**What you need to do**:
A) Name every party mentioned in subsection 31(1) as quoted in the excerpt on the nurse's release from the Public Service.
B) Rewrite everything in the excerpt on the nurse's release from "31. (1) Where" down to "of the recommendation.", changing "deputy head" to "department head".

**Passage provided**:
The true significance of this administrative law case is partially revealed in its tortuous past. This marks the fourth occasion on which the Court has been asked to adjudicate on issues stemming from the respondent’s release from the Public Service. The respondent, a registered nurse employed at one of Canada’s penal institutions, entered into a relationship with one of the inmates which she failed to disclose to her superiors contrary to the rules of employment. In response, the Deputy Commissioner (Pacific) (the deputy head) revoked the respondent’s “enhanced reliability status”, without which the respondent could no longer retain her position as nurse. The deputy head then took the next logical step and recommended the respondent’s release from the Public Service, as provided for in section 31 of the Public Service Employment Act , R.S.C., 1985, c. P-33 (the PSEA), on the basis that she was no longer capable of performing her job. At the relevant time that section read as follows:

31. (1) Where an employee, in the opinion of the deputy head, is incompetent in performing the duties of the position the employee occupies or is incapable of performing those duties and should be appointed to a position at a lower maximum rate of pay, or released, the deputy head may recommend to the Commission that the employee be so appointed or released, in which case the deputy head shall give notice in writing to the employee of the recommendation.

**Data drawn from a collection**:

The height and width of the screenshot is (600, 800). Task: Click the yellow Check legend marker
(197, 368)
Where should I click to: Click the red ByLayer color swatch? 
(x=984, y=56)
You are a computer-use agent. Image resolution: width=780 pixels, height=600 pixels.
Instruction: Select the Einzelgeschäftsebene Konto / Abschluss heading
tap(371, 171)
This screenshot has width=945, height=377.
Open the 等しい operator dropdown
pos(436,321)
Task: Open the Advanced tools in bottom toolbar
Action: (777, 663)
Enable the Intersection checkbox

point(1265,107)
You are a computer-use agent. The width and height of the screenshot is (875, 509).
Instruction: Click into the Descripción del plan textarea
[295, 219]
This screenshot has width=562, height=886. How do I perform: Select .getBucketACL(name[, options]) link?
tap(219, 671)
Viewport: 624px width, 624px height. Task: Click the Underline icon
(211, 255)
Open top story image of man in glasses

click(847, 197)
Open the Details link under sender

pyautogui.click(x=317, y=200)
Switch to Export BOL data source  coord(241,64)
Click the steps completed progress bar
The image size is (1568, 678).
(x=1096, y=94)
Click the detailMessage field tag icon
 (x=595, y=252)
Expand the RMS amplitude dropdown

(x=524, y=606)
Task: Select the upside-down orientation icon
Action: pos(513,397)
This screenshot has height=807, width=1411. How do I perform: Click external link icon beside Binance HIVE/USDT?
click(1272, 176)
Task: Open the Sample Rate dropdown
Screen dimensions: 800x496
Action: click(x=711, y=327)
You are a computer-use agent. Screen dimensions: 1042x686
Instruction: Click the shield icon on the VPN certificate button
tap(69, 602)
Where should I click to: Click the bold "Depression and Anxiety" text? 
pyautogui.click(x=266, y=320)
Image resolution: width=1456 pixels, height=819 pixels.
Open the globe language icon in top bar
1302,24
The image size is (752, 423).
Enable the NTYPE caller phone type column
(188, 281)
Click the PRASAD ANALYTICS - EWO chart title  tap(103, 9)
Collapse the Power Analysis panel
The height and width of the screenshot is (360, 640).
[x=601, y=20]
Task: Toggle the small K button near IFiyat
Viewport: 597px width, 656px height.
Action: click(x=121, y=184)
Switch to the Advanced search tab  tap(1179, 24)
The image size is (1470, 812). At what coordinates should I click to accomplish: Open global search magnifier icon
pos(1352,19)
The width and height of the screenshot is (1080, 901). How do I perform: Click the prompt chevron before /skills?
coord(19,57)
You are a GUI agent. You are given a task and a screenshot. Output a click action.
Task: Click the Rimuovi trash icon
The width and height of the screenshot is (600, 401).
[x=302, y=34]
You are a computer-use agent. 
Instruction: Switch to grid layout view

**Per-task outputs**:
A) The employee, the deputy head and the Commission.

B)
31. (1) Where an employee, in the opinion of the department head, is incompetent in performing the duties of the position the employee occupies or is incapable of performing those duties and should be appointed to a position at a lower maximum rate of pay, or released, the department head may recommend to the Commission that the employee be so appointed or released, in which case the department head shall give notice in writing to the employee of the recommendation.